Extract =>
'Hope I Am The Last to Endure This': Alexei Navalny's Prison Letters to Russian Dissident Revealed
Devastating letters shared between late Russian opposition leader Alexei Navalny and gulag survivor Natan Sharansky have been uncovered, RadarOnline.com has learned.
Navalny, who was known for his opposition of Vladimir Putin, died last week at age 47 while detained at the notorious "Polar Wolf" prison colony in Siberia.
Between March and April 2023, Navalny and the Soviet dissident exchanged letters. Navalny's writings, obtained by The Free Press, featured dark humor, religious references and details of his grim reality behind bars.
In his first letter, sent almost a year before his death, Navalny wrote, "I understand that I am not the first, but I really want to become the last, or at least one of the last, of those who are forced to endure this."

Target position records:

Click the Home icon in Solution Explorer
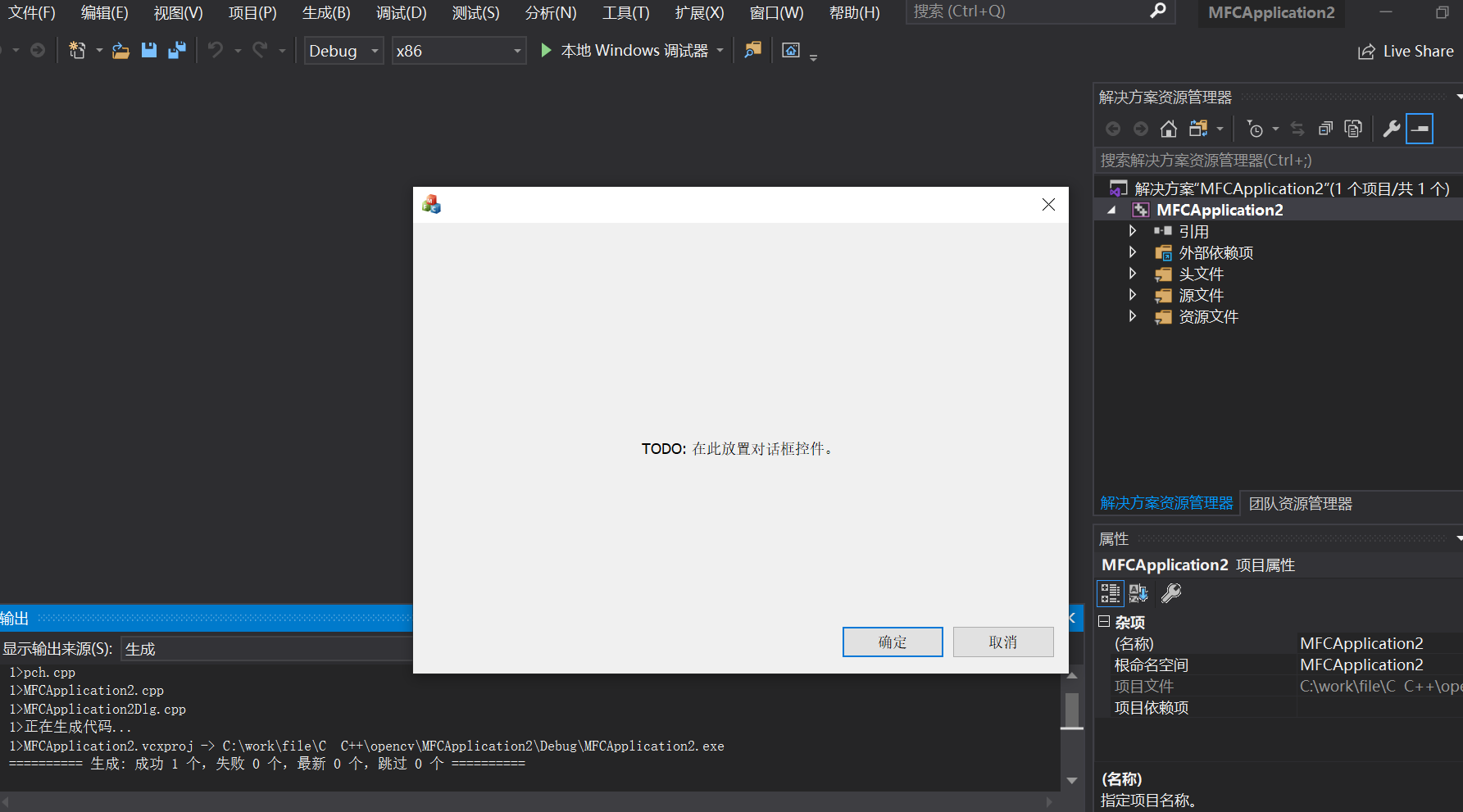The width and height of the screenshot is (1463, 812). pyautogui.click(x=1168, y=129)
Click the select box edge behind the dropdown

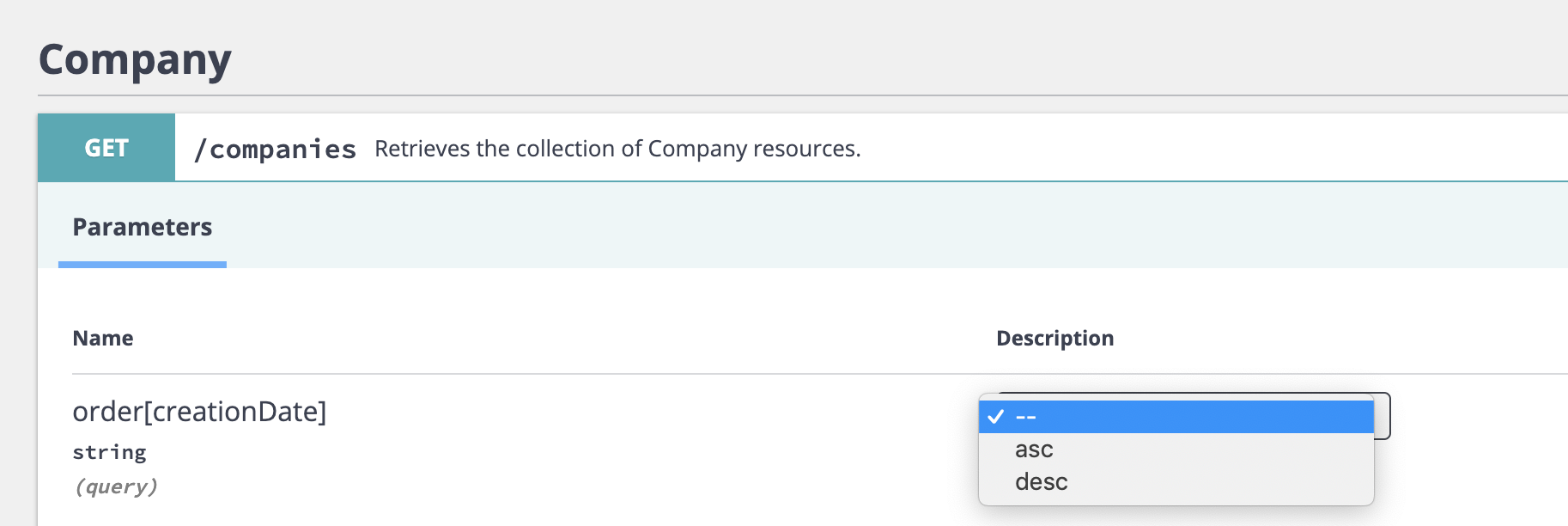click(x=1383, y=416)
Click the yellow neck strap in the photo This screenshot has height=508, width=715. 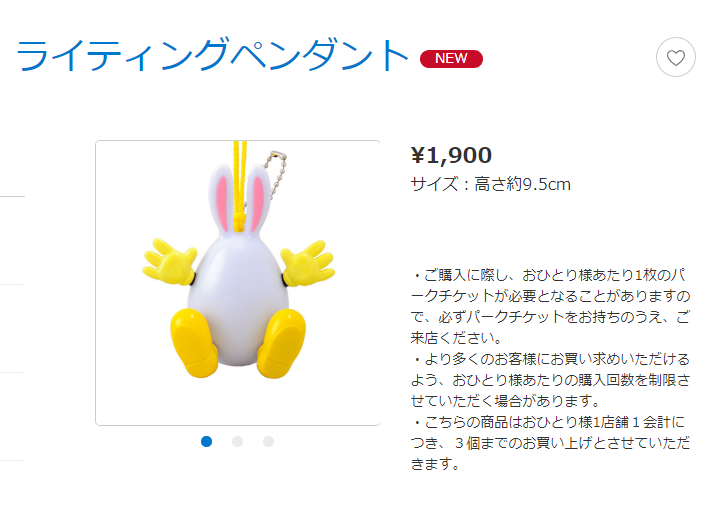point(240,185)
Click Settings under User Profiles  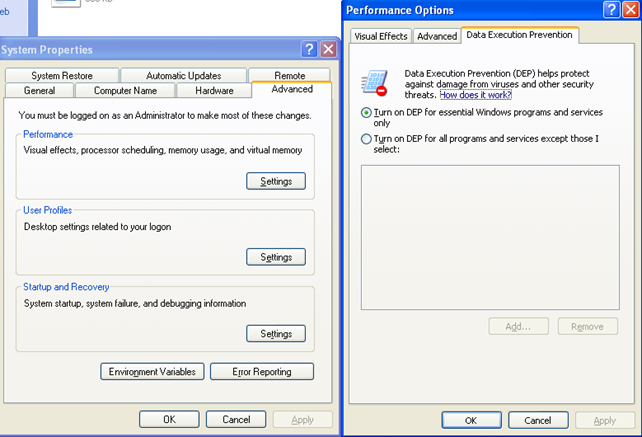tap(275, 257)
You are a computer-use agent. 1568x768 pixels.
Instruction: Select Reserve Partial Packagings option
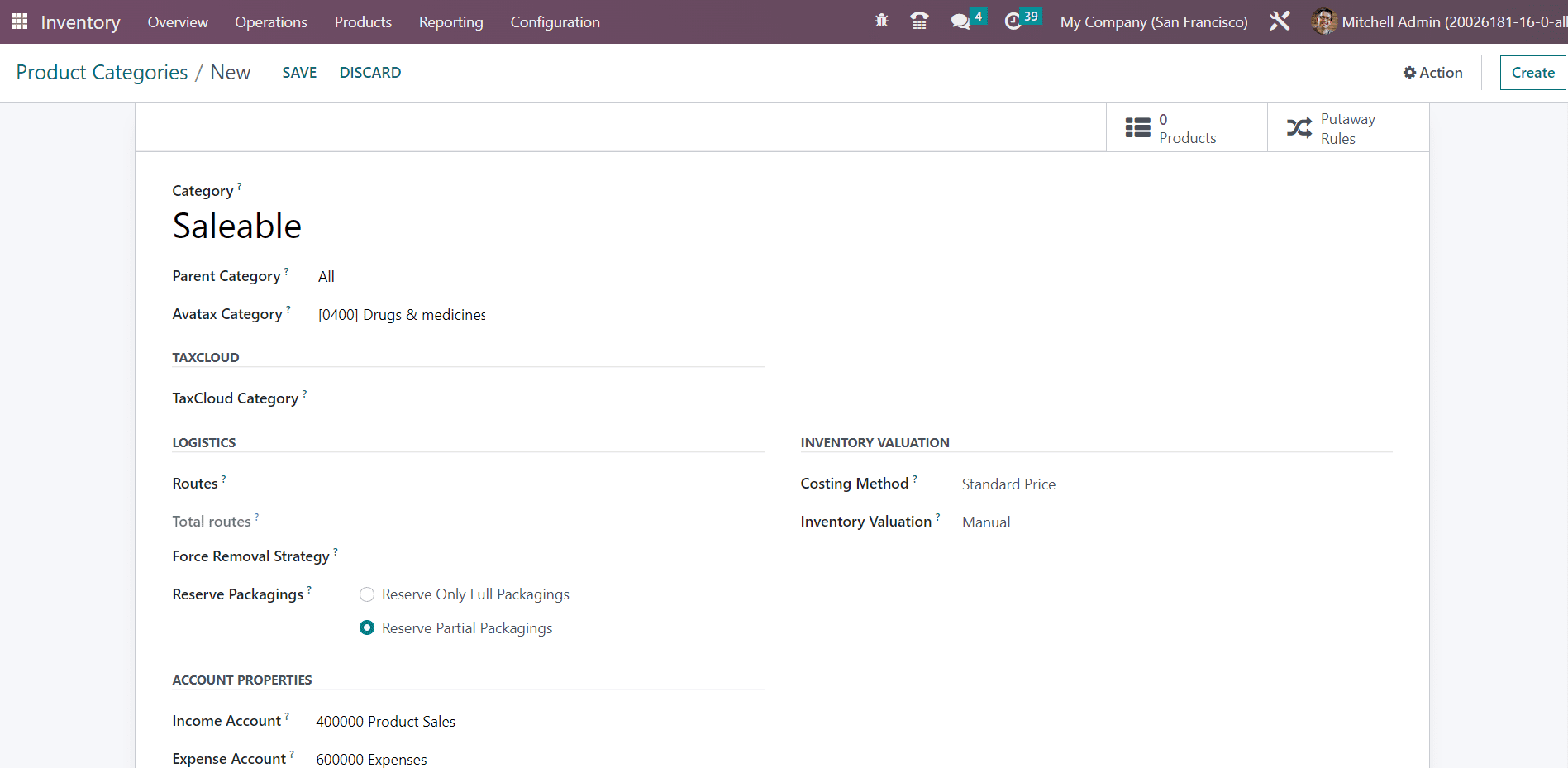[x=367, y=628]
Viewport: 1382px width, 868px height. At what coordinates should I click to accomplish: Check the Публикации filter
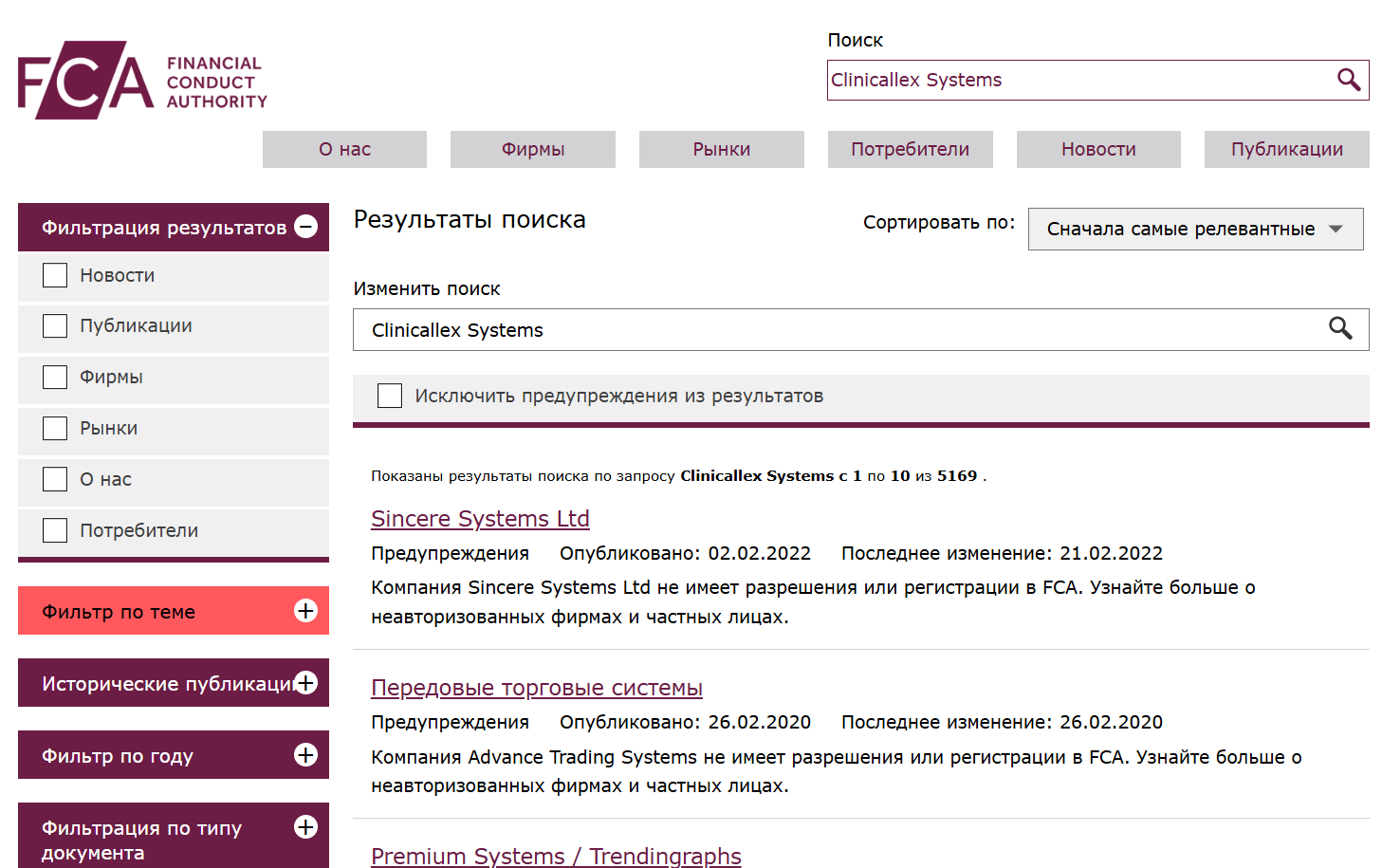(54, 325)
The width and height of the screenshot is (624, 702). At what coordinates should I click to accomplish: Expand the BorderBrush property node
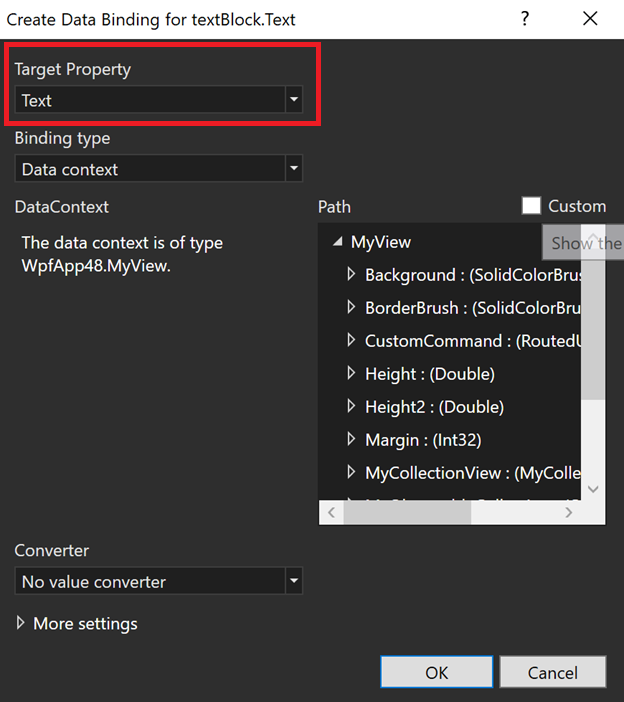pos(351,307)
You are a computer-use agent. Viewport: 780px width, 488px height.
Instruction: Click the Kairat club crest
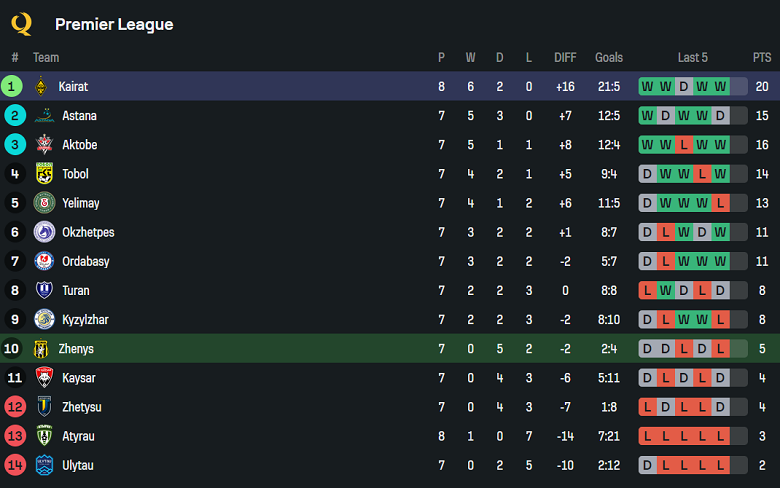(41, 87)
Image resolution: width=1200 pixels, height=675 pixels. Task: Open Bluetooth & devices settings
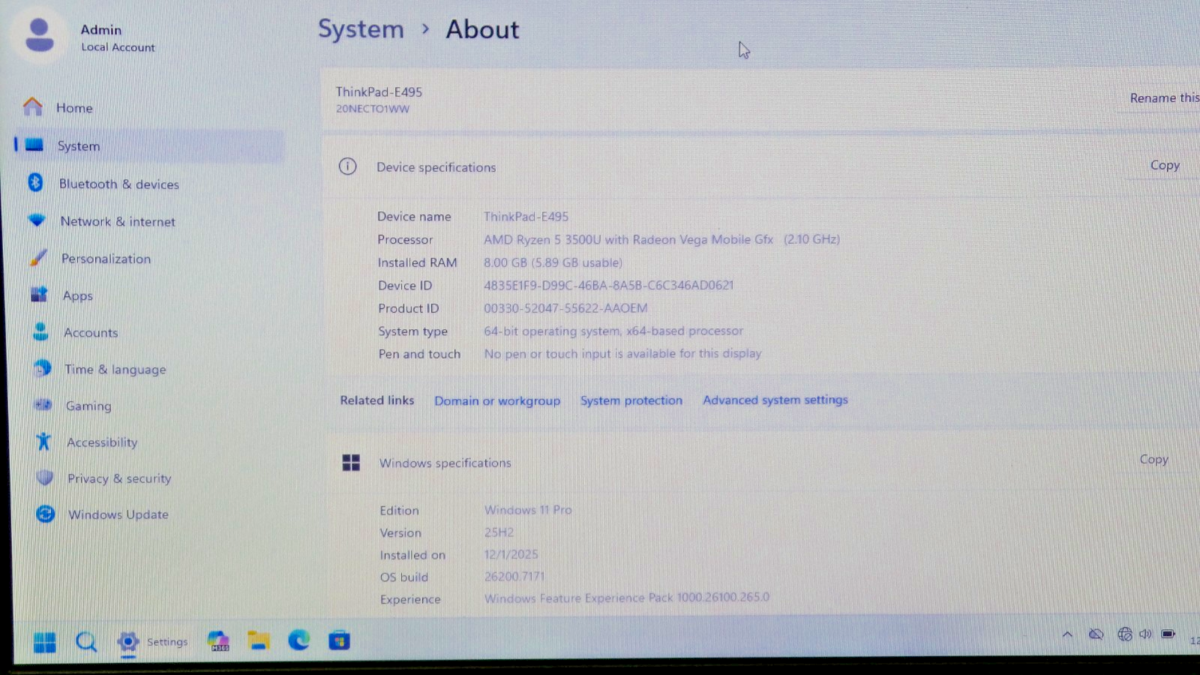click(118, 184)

Directions for this task => According to the article on Navalny's prison letters, during which months did Navalny and Natan Sharansky exchange letters?

Exercise response => Between March and April 2023.